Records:
****************

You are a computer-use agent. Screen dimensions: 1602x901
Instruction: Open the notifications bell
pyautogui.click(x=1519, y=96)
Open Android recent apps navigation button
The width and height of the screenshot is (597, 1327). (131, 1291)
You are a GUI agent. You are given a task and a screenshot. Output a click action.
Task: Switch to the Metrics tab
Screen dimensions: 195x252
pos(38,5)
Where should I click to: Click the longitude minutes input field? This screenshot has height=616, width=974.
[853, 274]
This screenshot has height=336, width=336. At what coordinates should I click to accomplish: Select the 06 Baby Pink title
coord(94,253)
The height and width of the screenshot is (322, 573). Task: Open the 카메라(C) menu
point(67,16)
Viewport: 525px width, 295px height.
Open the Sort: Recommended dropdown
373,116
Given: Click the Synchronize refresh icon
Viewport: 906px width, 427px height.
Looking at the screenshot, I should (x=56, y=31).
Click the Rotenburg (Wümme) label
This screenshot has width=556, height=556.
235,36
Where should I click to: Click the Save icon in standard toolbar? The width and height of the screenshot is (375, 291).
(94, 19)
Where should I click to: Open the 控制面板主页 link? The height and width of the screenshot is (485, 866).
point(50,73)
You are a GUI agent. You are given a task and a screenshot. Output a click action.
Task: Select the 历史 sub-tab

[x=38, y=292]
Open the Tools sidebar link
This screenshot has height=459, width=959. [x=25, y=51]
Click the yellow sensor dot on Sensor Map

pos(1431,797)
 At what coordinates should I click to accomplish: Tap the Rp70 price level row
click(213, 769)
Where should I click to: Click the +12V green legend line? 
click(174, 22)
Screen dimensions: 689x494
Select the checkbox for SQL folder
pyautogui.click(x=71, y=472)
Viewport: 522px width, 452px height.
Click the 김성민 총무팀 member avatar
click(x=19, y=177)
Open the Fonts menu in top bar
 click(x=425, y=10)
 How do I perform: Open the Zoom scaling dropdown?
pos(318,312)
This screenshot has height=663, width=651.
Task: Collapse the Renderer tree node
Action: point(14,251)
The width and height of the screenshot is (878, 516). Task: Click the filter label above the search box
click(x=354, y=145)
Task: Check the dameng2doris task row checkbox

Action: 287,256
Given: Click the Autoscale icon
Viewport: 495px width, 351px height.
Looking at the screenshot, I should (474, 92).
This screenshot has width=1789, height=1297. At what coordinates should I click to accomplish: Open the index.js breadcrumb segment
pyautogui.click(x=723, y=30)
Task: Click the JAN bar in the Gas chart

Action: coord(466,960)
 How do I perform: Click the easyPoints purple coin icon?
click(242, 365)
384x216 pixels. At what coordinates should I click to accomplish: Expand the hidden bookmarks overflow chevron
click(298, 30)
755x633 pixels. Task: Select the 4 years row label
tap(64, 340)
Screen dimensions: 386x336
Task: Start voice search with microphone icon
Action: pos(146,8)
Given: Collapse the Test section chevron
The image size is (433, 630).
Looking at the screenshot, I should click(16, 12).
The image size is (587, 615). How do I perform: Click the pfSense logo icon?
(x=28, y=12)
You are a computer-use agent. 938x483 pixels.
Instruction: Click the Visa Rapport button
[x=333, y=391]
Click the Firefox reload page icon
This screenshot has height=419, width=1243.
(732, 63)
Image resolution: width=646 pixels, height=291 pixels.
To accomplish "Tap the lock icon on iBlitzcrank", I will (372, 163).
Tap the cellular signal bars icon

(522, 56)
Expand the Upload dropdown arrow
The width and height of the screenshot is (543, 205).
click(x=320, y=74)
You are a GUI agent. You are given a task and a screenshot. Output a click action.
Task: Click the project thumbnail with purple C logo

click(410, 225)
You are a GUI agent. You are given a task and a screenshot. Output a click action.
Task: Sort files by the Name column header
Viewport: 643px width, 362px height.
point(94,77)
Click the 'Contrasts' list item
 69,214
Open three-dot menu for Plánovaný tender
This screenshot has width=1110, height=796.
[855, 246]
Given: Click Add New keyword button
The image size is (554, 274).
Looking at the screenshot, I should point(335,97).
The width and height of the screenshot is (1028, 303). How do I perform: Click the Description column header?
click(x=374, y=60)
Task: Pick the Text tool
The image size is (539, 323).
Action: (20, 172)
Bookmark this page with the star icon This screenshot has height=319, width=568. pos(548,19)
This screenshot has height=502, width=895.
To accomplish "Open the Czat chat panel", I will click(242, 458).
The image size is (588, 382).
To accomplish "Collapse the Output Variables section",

****************

> _Work to be completed_
Reproduce every one of the records above word for word, without any change.

> _The reply_
You are a computer-use agent. Screen dimensions: 1602x901
Instruction: Open the notifications bell
pyautogui.click(x=1519, y=96)
Open Android recent apps navigation button
The width and height of the screenshot is (597, 1327). (131, 1291)
You are a GUI agent. You are given a task and a screenshot. Output a click action.
Task: Switch to the Metrics tab
Screen dimensions: 195x252
pos(38,5)
Where should I click to: Click the longitude minutes input field? This screenshot has height=616, width=974.
[853, 274]
This screenshot has height=336, width=336. At what coordinates should I click to accomplish: Select the 06 Baby Pink title
coord(94,253)
The height and width of the screenshot is (322, 573). Task: Open the 카메라(C) menu
point(67,16)
Viewport: 525px width, 295px height.
Open the Sort: Recommended dropdown
373,116
Given: Click the Synchronize refresh icon
Viewport: 906px width, 427px height.
Looking at the screenshot, I should (x=56, y=31).
Click the Rotenburg (Wümme) label
This screenshot has width=556, height=556.
235,36
Where should I click to: Click the Save icon in standard toolbar? The width and height of the screenshot is (375, 291).
(94, 19)
Where should I click to: Open the 控制面板主页 link? The height and width of the screenshot is (485, 866).
point(50,73)
You are a GUI agent. You are given a task and a screenshot. Output a click action.
Task: Select the 历史 sub-tab

[x=38, y=292]
Open the Tools sidebar link
This screenshot has height=459, width=959. [x=25, y=51]
Click the yellow sensor dot on Sensor Map

pos(1431,797)
 At what coordinates should I click to accomplish: Tap the Rp70 price level row
click(213, 769)
Where should I click to: Click the +12V green legend line? 
click(174, 22)
Screen dimensions: 689x494
Select the checkbox for SQL folder
pyautogui.click(x=71, y=472)
Viewport: 522px width, 452px height.
Click the 김성민 총무팀 member avatar
click(x=19, y=177)
Open the Fonts menu in top bar
 click(x=425, y=10)
 How do I perform: Open the Zoom scaling dropdown?
pos(318,312)
This screenshot has height=663, width=651.
Task: Collapse the Renderer tree node
Action: point(14,251)
The width and height of the screenshot is (878, 516). Task: Click the filter label above the search box
click(x=354, y=145)
Task: Check the dameng2doris task row checkbox

Action: 287,256
Given: Click the Autoscale icon
Viewport: 495px width, 351px height.
Looking at the screenshot, I should (474, 92).
This screenshot has width=1789, height=1297. At what coordinates should I click to accomplish: Open the index.js breadcrumb segment
pyautogui.click(x=723, y=30)
Task: Click the JAN bar in the Gas chart

Action: coord(466,960)
 How do I perform: Click the easyPoints purple coin icon?
click(242, 365)
384x216 pixels. At what coordinates should I click to accomplish: Expand the hidden bookmarks overflow chevron
click(298, 30)
755x633 pixels. Task: Select the 4 years row label
tap(64, 340)
Screen dimensions: 386x336
Task: Start voice search with microphone icon
Action: pos(146,8)
Given: Collapse the Test section chevron
The image size is (433, 630).
Looking at the screenshot, I should click(16, 12).
The image size is (587, 615). How do I perform: Click the pfSense logo icon?
(x=28, y=12)
You are a computer-use agent. 938x483 pixels.
Instruction: Click the Visa Rapport button
[x=333, y=391]
Click the Firefox reload page icon
This screenshot has height=419, width=1243.
(732, 63)
Image resolution: width=646 pixels, height=291 pixels.
To accomplish "Tap the lock icon on iBlitzcrank", I will (372, 163).
Tap the cellular signal bars icon

(522, 56)
Expand the Upload dropdown arrow
The width and height of the screenshot is (543, 205).
click(x=320, y=74)
You are a GUI agent. You are given a task and a screenshot. Output a click action.
Task: Click the project thumbnail with purple C logo

click(410, 225)
You are a GUI agent. You are given a task and a screenshot. Output a click action.
Task: Sort files by the Name column header
Viewport: 643px width, 362px height.
point(94,77)
Click the 'Contrasts' list item
 69,214
Open three-dot menu for Plánovaný tender
This screenshot has width=1110, height=796.
[855, 246]
Given: Click Add New keyword button
The image size is (554, 274).
Looking at the screenshot, I should point(335,97).
The width and height of the screenshot is (1028, 303). How do I perform: Click the Description column header?
click(x=374, y=60)
Task: Pick the Text tool
The image size is (539, 323).
Action: (20, 172)
Bookmark this page with the star icon This screenshot has height=319, width=568. pos(548,19)
This screenshot has height=502, width=895.
To accomplish "Open the Czat chat panel", I will click(242, 458).
The image size is (588, 382).
To accomplish "Collapse the Output Variables section",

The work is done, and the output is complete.